TASK INSTRUCTIONS: Copy exactly every line below, from the first through the one that contains "This screenshot has height=285, width=320.", and skip all pictures.

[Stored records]
______
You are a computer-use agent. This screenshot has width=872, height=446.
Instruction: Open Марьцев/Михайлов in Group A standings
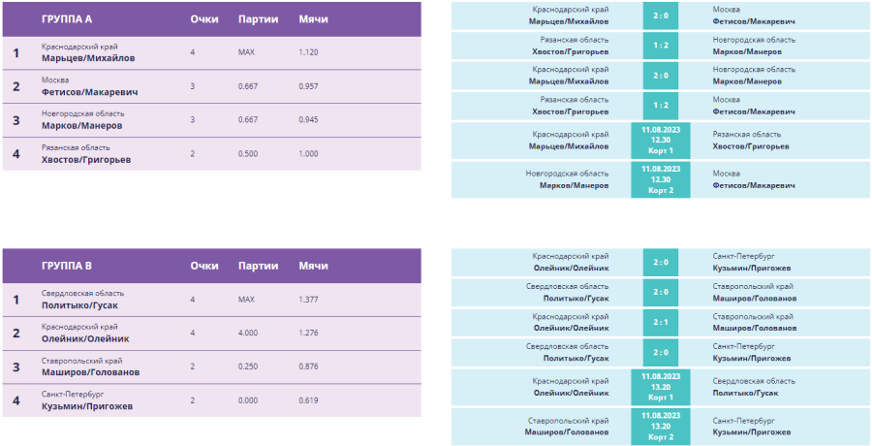[88, 57]
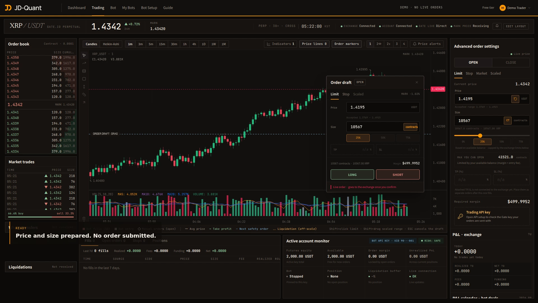Select the vertical price range tool
Image resolution: width=538 pixels, height=303 pixels.
[84, 87]
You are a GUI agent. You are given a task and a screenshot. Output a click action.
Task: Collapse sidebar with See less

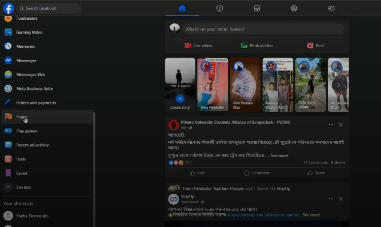(x=23, y=187)
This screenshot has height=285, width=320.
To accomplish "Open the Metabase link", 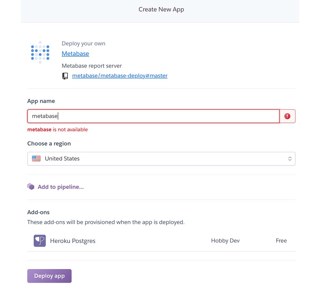I will (75, 54).
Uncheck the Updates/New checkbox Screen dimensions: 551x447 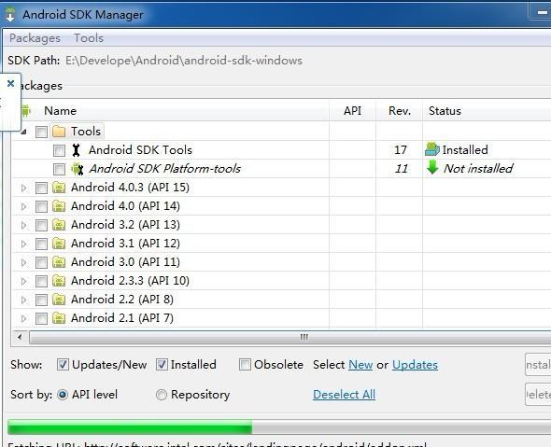point(63,365)
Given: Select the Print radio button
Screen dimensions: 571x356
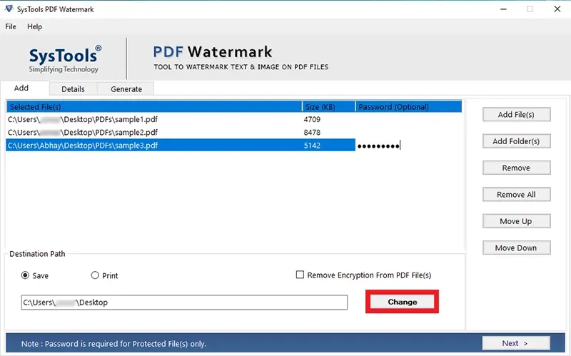Looking at the screenshot, I should point(95,275).
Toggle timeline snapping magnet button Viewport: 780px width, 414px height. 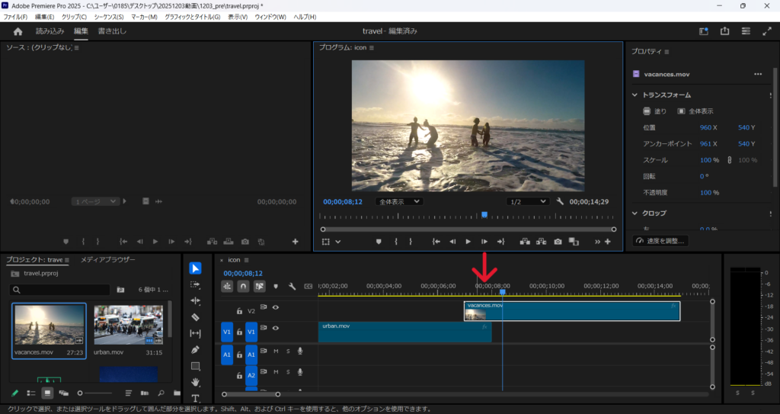point(243,287)
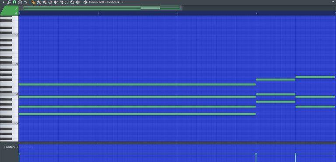Viewport: 336px width, 162px height.
Task: Click the Control label in event lane
Action: pos(10,147)
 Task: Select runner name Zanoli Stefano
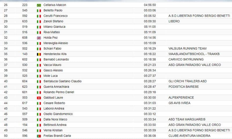coord(53,21)
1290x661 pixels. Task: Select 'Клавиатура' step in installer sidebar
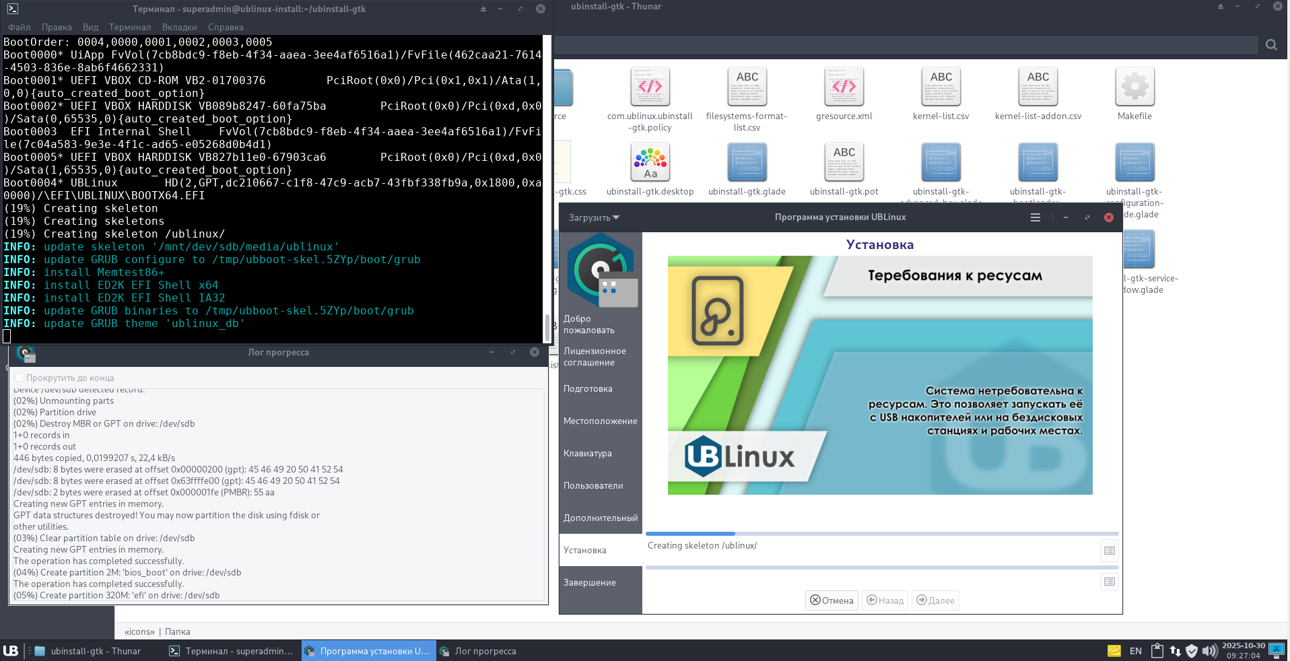pyautogui.click(x=588, y=454)
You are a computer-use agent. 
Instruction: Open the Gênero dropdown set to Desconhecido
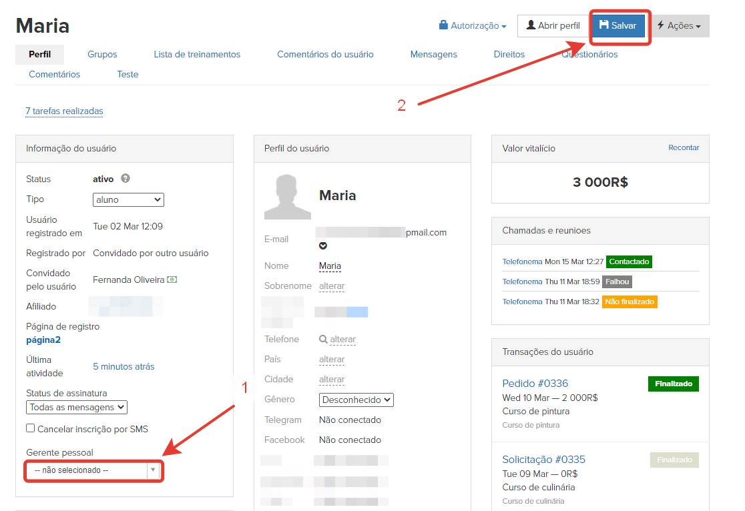[356, 400]
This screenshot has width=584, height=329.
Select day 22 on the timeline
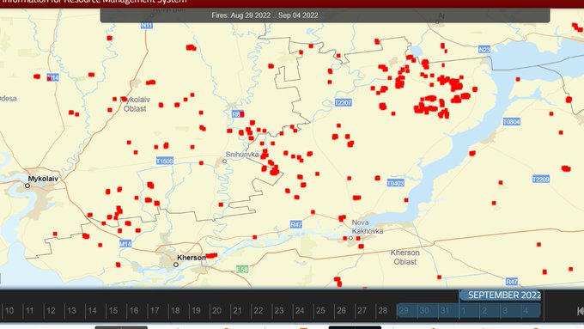[259, 311]
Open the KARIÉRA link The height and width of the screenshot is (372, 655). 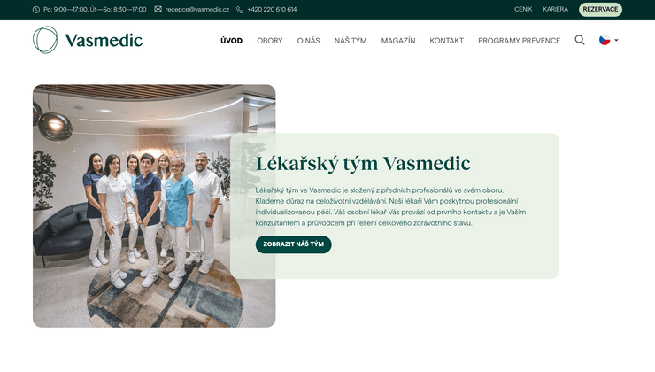coord(556,9)
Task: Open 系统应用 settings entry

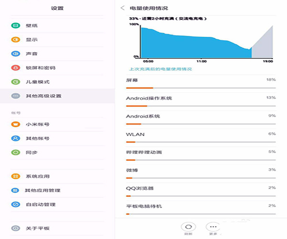Action: 37,176
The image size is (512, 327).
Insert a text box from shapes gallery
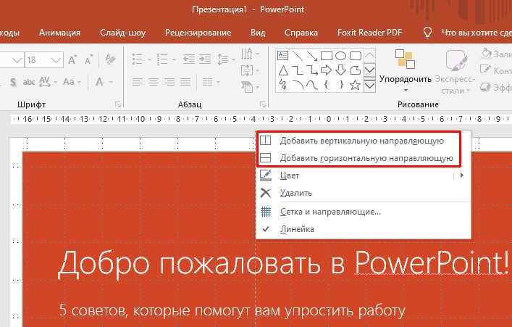pyautogui.click(x=282, y=55)
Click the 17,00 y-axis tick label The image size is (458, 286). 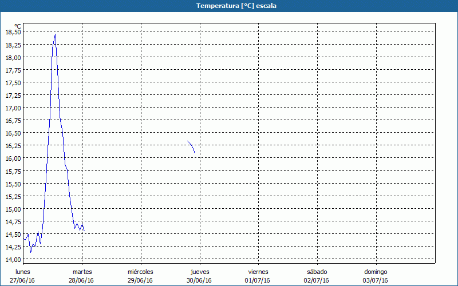13,108
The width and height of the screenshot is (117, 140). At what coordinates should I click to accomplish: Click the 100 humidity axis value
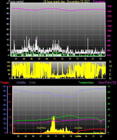(x=4, y=86)
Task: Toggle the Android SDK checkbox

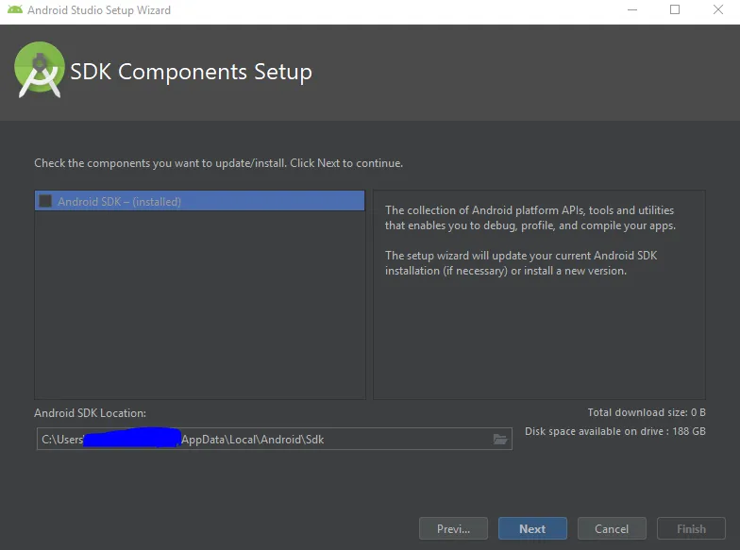Action: [x=45, y=201]
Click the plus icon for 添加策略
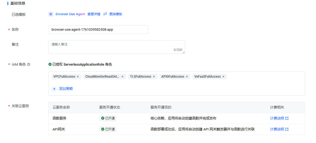Image resolution: width=316 pixels, height=143 pixels. tap(54, 89)
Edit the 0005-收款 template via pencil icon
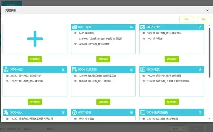 click(200, 70)
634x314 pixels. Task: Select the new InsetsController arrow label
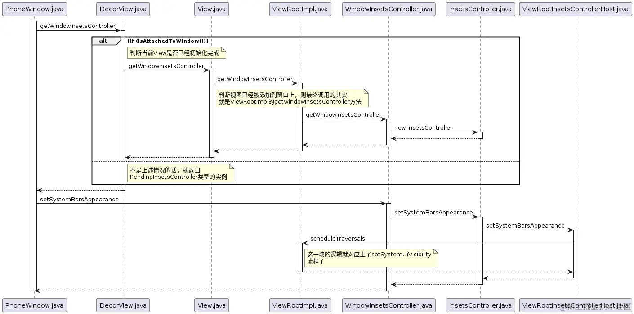(423, 128)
______
TASK SOLUTION:
You are a computer-use agent. This screenshot has width=872, height=446.
Instruction: Open Марьцев/Михайлов in Group A standings
[88, 57]
Select the vertical price range tool
Image resolution: width=538 pixels, height=303 pixels.
[84, 87]
You are a GUI agent. You are given a task and a screenshot. Output a click action.
Task: Collapse sidebar with See less

(x=23, y=187)
This screenshot has height=285, width=320.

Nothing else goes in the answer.